Rewrite the records below as a Markdown table with two columns, Row and Line. Give each non-blank line its own numbered row, and leave out blank lines.

╭─ Material provided

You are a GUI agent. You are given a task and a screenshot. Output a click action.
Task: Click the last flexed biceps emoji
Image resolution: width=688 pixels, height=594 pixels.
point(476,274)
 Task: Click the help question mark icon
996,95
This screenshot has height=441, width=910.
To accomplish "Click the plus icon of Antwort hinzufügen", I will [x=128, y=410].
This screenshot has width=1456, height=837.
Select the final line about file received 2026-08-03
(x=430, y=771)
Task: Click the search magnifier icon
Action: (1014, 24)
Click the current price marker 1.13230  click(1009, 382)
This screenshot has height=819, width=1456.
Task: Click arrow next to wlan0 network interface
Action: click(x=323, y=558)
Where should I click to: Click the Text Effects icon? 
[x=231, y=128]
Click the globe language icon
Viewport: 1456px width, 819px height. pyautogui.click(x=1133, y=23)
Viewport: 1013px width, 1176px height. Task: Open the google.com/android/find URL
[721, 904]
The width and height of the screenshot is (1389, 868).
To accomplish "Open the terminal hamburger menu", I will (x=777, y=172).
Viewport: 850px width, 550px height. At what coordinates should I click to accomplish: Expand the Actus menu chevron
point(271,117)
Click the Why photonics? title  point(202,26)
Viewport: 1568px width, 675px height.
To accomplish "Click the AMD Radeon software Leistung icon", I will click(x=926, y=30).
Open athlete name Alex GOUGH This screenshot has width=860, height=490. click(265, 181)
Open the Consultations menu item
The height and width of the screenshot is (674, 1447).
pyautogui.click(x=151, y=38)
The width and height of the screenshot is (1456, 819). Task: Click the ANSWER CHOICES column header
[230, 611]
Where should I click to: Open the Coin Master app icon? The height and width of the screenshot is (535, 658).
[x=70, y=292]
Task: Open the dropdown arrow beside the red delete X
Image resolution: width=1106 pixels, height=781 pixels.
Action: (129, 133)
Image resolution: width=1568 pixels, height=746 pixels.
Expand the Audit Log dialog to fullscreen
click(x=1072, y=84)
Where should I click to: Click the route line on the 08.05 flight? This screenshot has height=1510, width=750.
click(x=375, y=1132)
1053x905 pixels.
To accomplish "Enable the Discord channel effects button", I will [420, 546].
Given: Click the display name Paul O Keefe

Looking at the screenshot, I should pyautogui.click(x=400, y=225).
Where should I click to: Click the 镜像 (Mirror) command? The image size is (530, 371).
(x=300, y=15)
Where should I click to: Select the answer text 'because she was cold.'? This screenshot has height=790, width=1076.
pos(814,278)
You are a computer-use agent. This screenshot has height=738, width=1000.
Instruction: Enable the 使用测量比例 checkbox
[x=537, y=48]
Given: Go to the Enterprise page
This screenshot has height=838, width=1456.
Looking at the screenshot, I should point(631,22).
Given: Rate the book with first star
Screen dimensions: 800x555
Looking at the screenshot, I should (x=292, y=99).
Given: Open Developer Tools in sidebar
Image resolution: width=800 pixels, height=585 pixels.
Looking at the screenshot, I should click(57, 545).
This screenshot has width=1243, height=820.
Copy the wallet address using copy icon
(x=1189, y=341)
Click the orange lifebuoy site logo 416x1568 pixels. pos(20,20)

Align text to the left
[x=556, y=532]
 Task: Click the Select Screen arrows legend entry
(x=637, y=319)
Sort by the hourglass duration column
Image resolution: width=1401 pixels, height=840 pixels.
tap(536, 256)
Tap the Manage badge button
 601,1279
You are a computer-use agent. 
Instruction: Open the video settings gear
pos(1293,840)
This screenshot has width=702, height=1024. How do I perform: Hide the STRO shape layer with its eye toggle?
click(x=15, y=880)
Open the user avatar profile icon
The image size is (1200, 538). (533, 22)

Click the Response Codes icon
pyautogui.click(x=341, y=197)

╰─

● Result
| Row | Line |
|---|---|
| 1 | You are a GUI agent. You are given a task and a screenshot. Output a click action. |
| 2 | Task: Click the last flexed biceps emoji |
| 3 | Image resolution: width=688 pixels, height=594 pixels. |
| 4 | point(476,274) |
| 5 |  Task: Click the help question mark icon |
| 6 | 996,95 |
| 7 | This screenshot has height=441, width=910. |
| 8 | To accomplish "Click the plus icon of Antwort hinzufügen", I will [x=128, y=410]. |
| 9 | This screenshot has width=1456, height=837. |
| 10 | Select the final line about file received 2026-08-03 |
| 11 | (x=430, y=771) |
| 12 | Task: Click the search magnifier icon |
| 13 | Action: (1014, 24) |
| 14 | Click the current price marker 1.13230  click(1009, 382) |
| 15 | This screenshot has height=819, width=1456. |
| 16 | Task: Click arrow next to wlan0 network interface |
| 17 | Action: click(x=323, y=558) |
| 18 | Where should I click to: Click the Text Effects icon?  |
| 19 | [x=231, y=128] |
| 20 | Click the globe language icon |
| 21 | Viewport: 1456px width, 819px height. pyautogui.click(x=1133, y=23) |
| 22 | Viewport: 1013px width, 1176px height. Task: Open the google.com/android/find URL |
| 23 | [721, 904] |
| 24 | The width and height of the screenshot is (1389, 868). |
| 25 | To accomplish "Open the terminal hamburger menu", I will (x=777, y=172). |
| 26 | Viewport: 850px width, 550px height. At what coordinates should I click to accomplish: Expand the Actus menu chevron |
| 27 | point(271,117) |
| 28 | Click the Why photonics? title  point(202,26) |
| 29 | Viewport: 1568px width, 675px height. |
| 30 | To accomplish "Click the AMD Radeon software Leistung icon", I will click(x=926, y=30). |
| 31 | Open athlete name Alex GOUGH This screenshot has width=860, height=490. click(265, 181) |
| 32 | Open the Consultations menu item |
| 33 | The height and width of the screenshot is (674, 1447). |
| 34 | pyautogui.click(x=151, y=38) |
| 35 | The width and height of the screenshot is (1456, 819). Task: Click the ANSWER CHOICES column header |
| 36 | [230, 611] |
| 37 | Where should I click to: Open the Coin Master app icon? The height and width of the screenshot is (535, 658). |
| 38 | [x=70, y=292] |
| 39 | Task: Open the dropdown arrow beside the red delete X |
| 40 | Image resolution: width=1106 pixels, height=781 pixels. |
| 41 | Action: (129, 133) |
| 42 | Image resolution: width=1568 pixels, height=746 pixels. |
| 43 | Expand the Audit Log dialog to fullscreen |
| 44 | click(x=1072, y=84) |
| 45 | Where should I click to: Click the route line on the 08.05 flight? This screenshot has height=1510, width=750. |
| 46 | click(x=375, y=1132) |
| 47 | 1053x905 pixels. |
| 48 | To accomplish "Enable the Discord channel effects button", I will [420, 546]. |
| 49 | Given: Click the display name Paul O Keefe |
| 50 | Looking at the screenshot, I should pyautogui.click(x=400, y=225). |
| 51 | Where should I click to: Click the 镜像 (Mirror) command? The image size is (530, 371). |
| 52 | (x=300, y=15) |
| 53 | Where should I click to: Select the answer text 'because she was cold.'? This screenshot has height=790, width=1076. |
| 54 | pos(814,278) |
| 55 | You are a computer-use agent. This screenshot has height=738, width=1000. |
| 56 | Instruction: Enable the 使用测量比例 checkbox |
| 57 | [x=537, y=48] |
| 58 | Given: Go to the Enterprise page |
| 59 | This screenshot has height=838, width=1456. |
| 60 | Looking at the screenshot, I should point(631,22). |
| 61 | Given: Rate the book with first star |
| 62 | Screen dimensions: 800x555 |
| 63 | Looking at the screenshot, I should (x=292, y=99). |
| 64 | Given: Open Developer Tools in sidebar |
| 65 | Image resolution: width=800 pixels, height=585 pixels. |
| 66 | Looking at the screenshot, I should click(57, 545). |
| 67 | This screenshot has width=1243, height=820. |
| 68 | Copy the wallet address using copy icon |
| 69 | (x=1189, y=341) |
| 70 | Click the orange lifebuoy site logo 416x1568 pixels. pos(20,20) |
| 71 | Align text to the left |
| 72 | [x=556, y=532] |
| 73 |  Task: Click the Select Screen arrows legend entry |
| 74 | (x=637, y=319) |
| 75 | Sort by the hourglass duration column |
| 76 | Image resolution: width=1401 pixels, height=840 pixels. |
| 77 | tap(536, 256) |
| 78 | Tap the Manage badge button |
| 79 |  601,1279 |
| 80 | You are a computer-use agent.  |
| 81 | Instruction: Open the video settings gear |
| 82 | pos(1293,840) |
| 83 | This screenshot has width=702, height=1024. How do I perform: Hide the STRO shape layer with its eye toggle? |
| 84 | click(x=15, y=880) |
| 85 | Open the user avatar profile icon |
| 86 | The image size is (1200, 538). (533, 22) |
| 87 | Click the Response Codes icon |
| 88 | pyautogui.click(x=341, y=197) |